Data were organized and collected using Microsoft Excel software (Microsoft Corporation, Richmond, Washington, USA). The data collected were described as average and median for continuous variables. All data analyses were performed by using the Microsoft Excel statistical tool (Microsoft Corporation, Richmond, Washington, USA). For continuous variables, the Mann–Whitney Score was used to compare differences between the study and the control groups. A P-value of less than 0.05 was considered statistically significant.

Animal model

All 25 animals made it to the study end date. While some animals lost weight initially, all had gained weight by 21 days with an average weight gain of 77 g. All animals at 21 days after the index procedure showed various signs of inflammation, including redness, tenderness, and increased temperature at the implanted joint. When the joint capsule was opened, the surgeon visually observed that 21 of 25 animals had a cloudy serous fluid within the space and evidence of scar tissue within the knee joint. Bone loss was apparent in 17 of 25 animals, as evidenced by loose screws at the time of euthanasia.
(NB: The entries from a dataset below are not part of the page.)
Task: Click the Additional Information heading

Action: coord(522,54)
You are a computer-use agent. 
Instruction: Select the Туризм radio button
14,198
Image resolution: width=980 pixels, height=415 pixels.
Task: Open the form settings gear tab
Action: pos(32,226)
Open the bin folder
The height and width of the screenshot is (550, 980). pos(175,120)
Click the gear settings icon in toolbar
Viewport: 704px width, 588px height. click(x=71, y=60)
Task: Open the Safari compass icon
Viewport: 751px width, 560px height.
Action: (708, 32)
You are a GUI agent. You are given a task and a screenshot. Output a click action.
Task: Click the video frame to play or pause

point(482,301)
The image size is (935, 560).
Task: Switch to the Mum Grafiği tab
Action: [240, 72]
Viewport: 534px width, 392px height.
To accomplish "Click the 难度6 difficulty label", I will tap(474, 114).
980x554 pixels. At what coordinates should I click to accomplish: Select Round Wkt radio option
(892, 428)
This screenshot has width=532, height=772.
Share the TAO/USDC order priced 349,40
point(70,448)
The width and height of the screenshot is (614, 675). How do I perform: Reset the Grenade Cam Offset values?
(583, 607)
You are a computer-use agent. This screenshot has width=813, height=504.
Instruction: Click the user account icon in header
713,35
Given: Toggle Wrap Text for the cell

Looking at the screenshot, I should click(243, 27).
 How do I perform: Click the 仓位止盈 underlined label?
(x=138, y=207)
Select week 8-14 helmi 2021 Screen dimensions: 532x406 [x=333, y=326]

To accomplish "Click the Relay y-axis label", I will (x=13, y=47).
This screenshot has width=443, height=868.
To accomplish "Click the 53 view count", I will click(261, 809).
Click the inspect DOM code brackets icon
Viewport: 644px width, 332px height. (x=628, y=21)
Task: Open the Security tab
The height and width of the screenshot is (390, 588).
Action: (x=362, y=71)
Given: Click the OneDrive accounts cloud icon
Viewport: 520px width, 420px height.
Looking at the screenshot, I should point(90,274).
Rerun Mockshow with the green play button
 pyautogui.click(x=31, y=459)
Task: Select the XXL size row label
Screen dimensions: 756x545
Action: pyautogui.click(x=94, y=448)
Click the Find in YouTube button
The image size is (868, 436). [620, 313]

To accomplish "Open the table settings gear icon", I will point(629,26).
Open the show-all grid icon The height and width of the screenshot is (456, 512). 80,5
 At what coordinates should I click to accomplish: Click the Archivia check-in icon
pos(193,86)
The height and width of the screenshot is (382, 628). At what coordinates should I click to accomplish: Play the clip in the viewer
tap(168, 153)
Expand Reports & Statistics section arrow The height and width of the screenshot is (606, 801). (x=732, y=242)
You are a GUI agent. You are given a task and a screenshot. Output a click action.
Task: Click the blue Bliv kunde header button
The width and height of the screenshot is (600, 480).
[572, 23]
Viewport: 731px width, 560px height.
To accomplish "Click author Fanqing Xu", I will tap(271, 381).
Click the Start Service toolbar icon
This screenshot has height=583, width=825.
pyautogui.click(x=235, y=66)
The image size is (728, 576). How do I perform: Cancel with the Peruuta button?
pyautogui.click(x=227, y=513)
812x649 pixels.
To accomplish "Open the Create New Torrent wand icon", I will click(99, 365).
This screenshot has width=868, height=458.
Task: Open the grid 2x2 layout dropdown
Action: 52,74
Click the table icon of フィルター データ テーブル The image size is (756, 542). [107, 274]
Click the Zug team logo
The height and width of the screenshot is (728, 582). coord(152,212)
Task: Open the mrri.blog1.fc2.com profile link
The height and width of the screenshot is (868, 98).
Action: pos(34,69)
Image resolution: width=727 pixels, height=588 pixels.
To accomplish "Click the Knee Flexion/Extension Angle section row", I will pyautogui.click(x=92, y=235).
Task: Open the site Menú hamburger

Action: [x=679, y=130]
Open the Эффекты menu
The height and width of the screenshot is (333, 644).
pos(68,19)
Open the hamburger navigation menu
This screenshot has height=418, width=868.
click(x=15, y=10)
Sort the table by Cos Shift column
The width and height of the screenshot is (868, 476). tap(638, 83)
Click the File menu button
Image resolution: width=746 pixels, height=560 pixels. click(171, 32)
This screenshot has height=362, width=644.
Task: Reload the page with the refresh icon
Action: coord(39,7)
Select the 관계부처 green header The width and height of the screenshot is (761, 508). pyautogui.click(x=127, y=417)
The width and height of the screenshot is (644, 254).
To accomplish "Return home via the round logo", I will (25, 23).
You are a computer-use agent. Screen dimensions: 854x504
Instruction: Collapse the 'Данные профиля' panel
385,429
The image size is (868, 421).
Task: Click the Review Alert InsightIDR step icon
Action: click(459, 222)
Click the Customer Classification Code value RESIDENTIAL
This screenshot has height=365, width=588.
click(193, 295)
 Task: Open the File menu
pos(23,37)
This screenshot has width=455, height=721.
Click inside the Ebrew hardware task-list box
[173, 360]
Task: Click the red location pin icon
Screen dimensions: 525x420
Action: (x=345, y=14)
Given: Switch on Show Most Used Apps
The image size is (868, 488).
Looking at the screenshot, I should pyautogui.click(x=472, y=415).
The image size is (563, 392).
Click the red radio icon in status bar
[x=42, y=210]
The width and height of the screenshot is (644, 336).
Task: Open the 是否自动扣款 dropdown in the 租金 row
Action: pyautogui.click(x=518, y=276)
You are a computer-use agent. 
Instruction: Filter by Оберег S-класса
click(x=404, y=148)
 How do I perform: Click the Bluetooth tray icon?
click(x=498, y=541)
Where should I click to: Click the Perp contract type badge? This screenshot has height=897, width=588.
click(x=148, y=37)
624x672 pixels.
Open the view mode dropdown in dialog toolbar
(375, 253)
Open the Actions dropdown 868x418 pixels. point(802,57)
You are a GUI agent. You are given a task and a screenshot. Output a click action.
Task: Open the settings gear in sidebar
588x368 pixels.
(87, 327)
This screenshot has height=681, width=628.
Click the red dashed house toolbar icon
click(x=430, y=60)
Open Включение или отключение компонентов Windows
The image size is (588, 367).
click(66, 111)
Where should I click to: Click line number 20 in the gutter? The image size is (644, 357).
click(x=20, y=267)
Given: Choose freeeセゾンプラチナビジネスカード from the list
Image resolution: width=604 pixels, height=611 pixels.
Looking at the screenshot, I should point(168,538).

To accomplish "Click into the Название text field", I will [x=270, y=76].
Nanoparticle treatment safety

Animals tolerated sonication under anesthesia without any reported signs of pain, distress, or adverse events. The visual inspection before and after sonication with the nanoparticle device showed no damage to the joint capsule in all the animals (Fig. 2). Similarly, in all the animals, the histopathological examination of the nanoparticle-sonicated tissue did not indicate any damage to the host tissue (Fig. 3). Furthermore, histopathological examination revealed no nanoparticles present within the host tissue, suggesting that the particles were washed away with lavage. Additionally, the liquid provided a medium for the ultrasonication to work effectively.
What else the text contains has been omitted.